About 3 years ago I had my first bout with anxiety. At the time, I was having some major life issues, and so despite the anxiety being scary and unsettling, I had a 'cause' that I could attribute it to. I went on Lexapro and stayed on it for about 18 months. It seemed to help quite a lot, and I eventually took myself off it, having no further attacks.

6 weeks ago, though, the ugly beast returned. This time has been a bit stranger, as I cannot really pin it on any particular life event.

For me, the hardest part this time around has been believing that I am physically healthy. Whenever I start to feel badly, I start to tell myself that I must be seriously ill (heart attack, blood clot, stroke, or just whatever horrible disease I can dream up).

I have been to my general physician 3 times, seen an EMS doctor once, been to an emergency room once, and am also back on Lexapro under my psychiatrist's supervision and am seeing him bi-weekly for therapy. Realistically, I know that I am fine physically. I recently ran my first 5k, and have lost 18 pounds over the past 2.5 months. I have had an EKG, full blood panel, and been seen by the myriad of health professionals listed above. Surely if anything was wrong, one of those kind folks would have told me by now.
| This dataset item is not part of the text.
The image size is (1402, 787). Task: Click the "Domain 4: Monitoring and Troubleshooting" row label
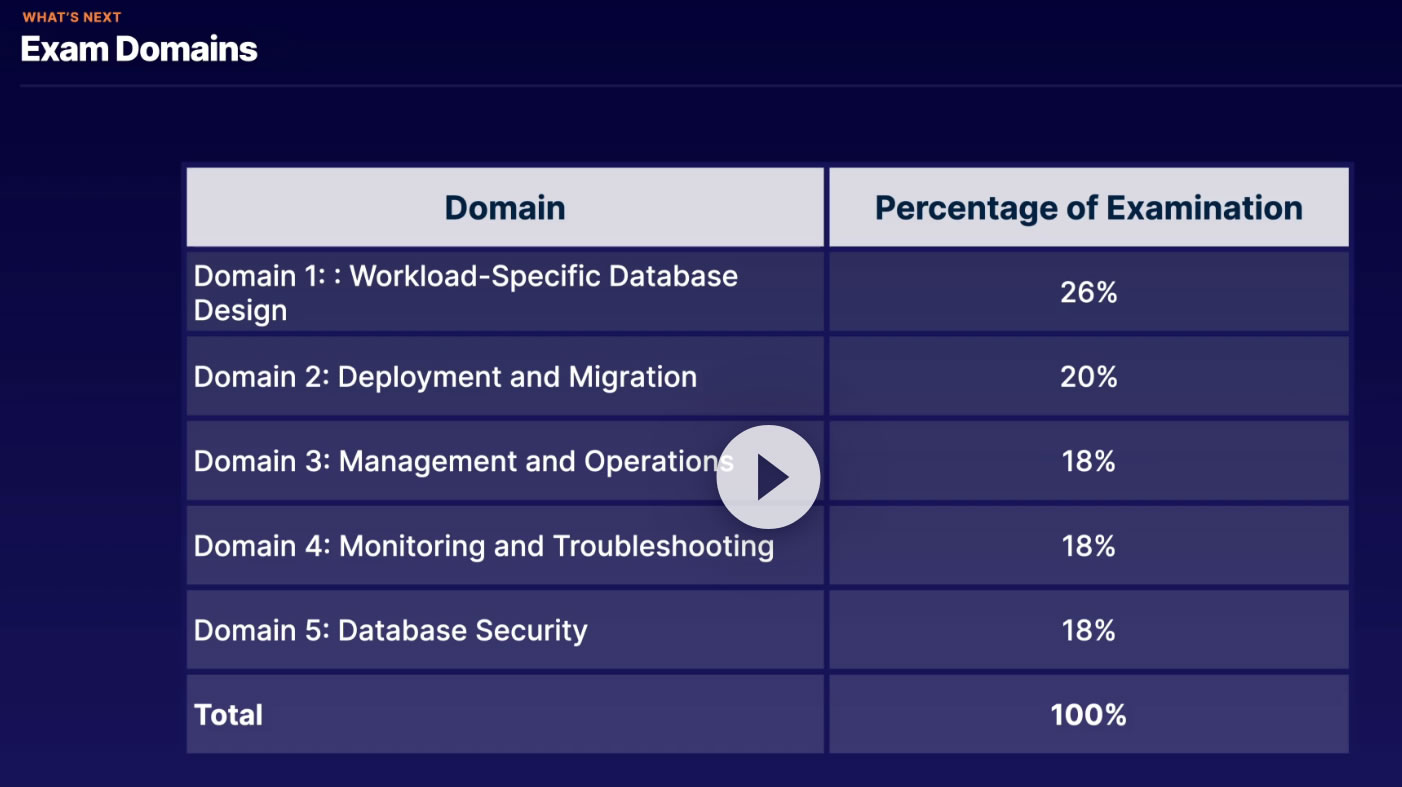pos(483,546)
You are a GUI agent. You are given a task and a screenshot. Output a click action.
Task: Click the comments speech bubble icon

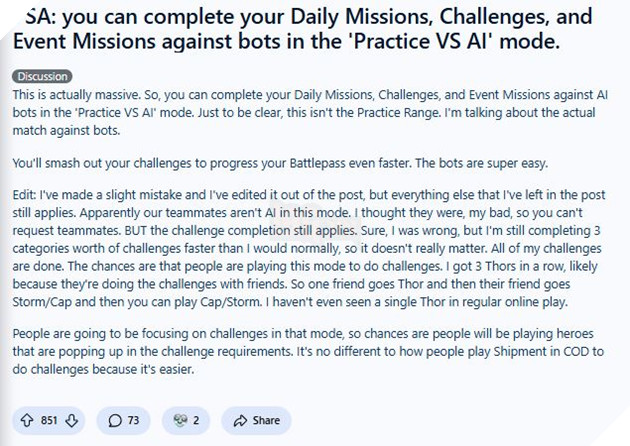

Yet I still have moments (like now) where a tiny voice creeps in and says "you don't feel good" and I feel myself start to spin out, trying to find a sinister, underlying cause for my discomfort that the doctors could have missed. That's been the hardest part of anxiety for me--believing that I'm actually OK.

This has been a bit of a ramble, but I just wanted to get this out here, and see if anyone could relate to what I've been going through. Thank you all for sharing your stories here...it helps more than you know to read about people struggling like you are.